Summer of Fire - Linda Jacobs [49]
Clare followed. The Huey’s engines went to a higher pitch and then the sound gradually receded.
The trees grew thick, with no more than a few feet between them. Clare’s bare legs and arms were soon covered in black dirt and resin. Wearing light hikers rather than her thick fire boots, she kept slipping on the pine straw.
She had lost sight of the fire, but the smoke reminded her she wasn’t wearing fire retardant clothing. It hadn’t seemed important when every second counted to get to Hudson.
Randy’s relief at seeing her and Sherry was evident on his small, tight features. He had opened Hudson’s Kevlar jumpsuit and his hand pressed high on the injured man’s leg, shutting down the femoral artery in the groin area. Below the break, blood soaked the beige coveralls.
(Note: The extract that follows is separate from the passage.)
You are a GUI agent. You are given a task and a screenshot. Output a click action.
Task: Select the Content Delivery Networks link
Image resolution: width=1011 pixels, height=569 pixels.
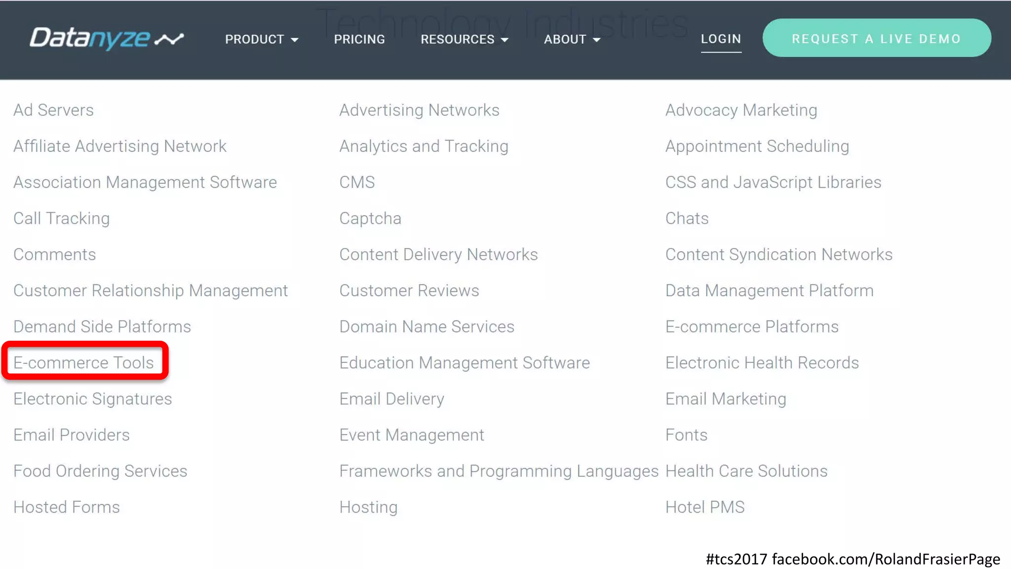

Hudson lay still. His right leg canted at an oblique angle above the knee.
“Is he conscious?” Clare asked.
“Unfortunately.” Hudson opened his eyes.
She smiled and bent close. His pupils looked normal, constricted in the forest’s filtered sunlight. “We’ll get you out of here as soon as possible.” Turning to Randy, she instructed, “Keep pressure on.”
“Uh, oh!” Sherry pointed. Not thirty yards away, small flames licked at the duff beneath the trees.
“Maybe you better do something about that,” Clare suggested as mildly as she could.
Sherry was off, running toward the supply boxes. Randy stayed in place, an uncertain look on his face. With a glance at Hudson’s grim expression, she instructed, “Go ahead and let go. I need to see what we’ve got.”
He removed his hand. A bright, arterial stream pulsed with each beat of Hudson’s heart.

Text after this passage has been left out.